O mais comum é que cada personagem não
tenha consciência da sua personalidade. O Brasil vem sendo dominado, na classe
média e na mídia, por um tipo muito especial, o lacerdinha, representante da
direita Miami.
É um pessoal que se acha sem ideologia, pois, para o lacerdinha
autêntico, ideologia é coisa de esquerdista comedor de criancinha. À direita
Miami acredita que todo esquerdista é comunista de carteirinha e que sonha com
uma sociedade no modelo da Coréia da Norte.
O ideal da direita Miami é comer
hambúrguer na Flórida, visitar a Disney todos os anos, ler a Veja, ver BBB,
copiar e colar artigos de colunistas que falam todo dia da ameaça vermelha – e
não é o Internacional nem o América do Rio -, esbaldar-se em shoppings sem
rolezinhos, salvo de patricinhas e mauricinhos, e denunciar programas
governamentais, exceto de isenções de impostos para ricos, como esmolas
perigosas e inúteis.
À direita Miami tem uma maneira curiosa de raciocinar.
– Se você é esquerdista, por que vai à Europa?
– Não entendi a relação – balbucia o ingênuo.
– Se você é esquerdista, por que tem plano de saúde?

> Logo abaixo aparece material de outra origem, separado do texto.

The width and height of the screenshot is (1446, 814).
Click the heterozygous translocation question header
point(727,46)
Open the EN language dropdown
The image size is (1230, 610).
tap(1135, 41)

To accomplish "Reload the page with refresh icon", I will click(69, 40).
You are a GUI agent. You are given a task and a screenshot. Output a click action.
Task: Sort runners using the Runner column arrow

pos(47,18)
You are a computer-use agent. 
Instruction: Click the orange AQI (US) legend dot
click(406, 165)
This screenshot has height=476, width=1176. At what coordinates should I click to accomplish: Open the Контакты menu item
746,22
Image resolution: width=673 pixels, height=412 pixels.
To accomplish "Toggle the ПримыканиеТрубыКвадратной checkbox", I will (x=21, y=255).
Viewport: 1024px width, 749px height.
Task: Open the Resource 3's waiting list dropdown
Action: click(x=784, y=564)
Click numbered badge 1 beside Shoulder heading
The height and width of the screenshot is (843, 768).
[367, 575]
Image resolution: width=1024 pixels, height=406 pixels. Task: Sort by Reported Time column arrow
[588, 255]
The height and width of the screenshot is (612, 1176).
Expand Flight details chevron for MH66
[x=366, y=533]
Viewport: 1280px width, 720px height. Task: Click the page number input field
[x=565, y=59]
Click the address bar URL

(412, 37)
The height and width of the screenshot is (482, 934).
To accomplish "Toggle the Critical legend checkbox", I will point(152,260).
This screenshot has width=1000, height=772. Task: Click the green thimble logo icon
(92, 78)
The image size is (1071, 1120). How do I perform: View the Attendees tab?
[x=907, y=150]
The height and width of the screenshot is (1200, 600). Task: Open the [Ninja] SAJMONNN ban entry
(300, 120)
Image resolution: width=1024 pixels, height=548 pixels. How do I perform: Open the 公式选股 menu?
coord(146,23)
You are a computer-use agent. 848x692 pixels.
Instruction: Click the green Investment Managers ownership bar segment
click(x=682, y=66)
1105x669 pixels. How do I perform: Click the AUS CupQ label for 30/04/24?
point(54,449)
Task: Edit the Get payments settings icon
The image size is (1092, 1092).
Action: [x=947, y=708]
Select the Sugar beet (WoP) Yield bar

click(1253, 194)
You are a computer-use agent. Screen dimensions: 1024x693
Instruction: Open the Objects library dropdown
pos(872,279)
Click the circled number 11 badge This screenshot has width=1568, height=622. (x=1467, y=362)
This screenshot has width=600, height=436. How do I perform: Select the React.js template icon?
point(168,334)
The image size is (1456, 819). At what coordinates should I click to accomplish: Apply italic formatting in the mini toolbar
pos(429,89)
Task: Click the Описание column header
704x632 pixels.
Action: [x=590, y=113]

À direita Miami contabiliza as mortes
produzidas pelo comunismo, no que tem razão, mas jamais pensa nas mortes
produzidas pelo capitalismo no passado e no presente. Mortes por fome falta de
condições sanitárias e doenças evitáveis não impressionam os lacerdinhas. Não
parece possível à direita Miami que se possa recusar o comunismo e o
capitalismo brasileiro. A social-democracia escandinava, por exemplo, não chama
atenção dos sacoleiros de Miami. É uma turma que quer muito Estado para si e
pouco para os outros. De preferência, muito Estado para impedir greves,
estimular isenções fiscais para grandes empresas e reprimir movimentos sociais.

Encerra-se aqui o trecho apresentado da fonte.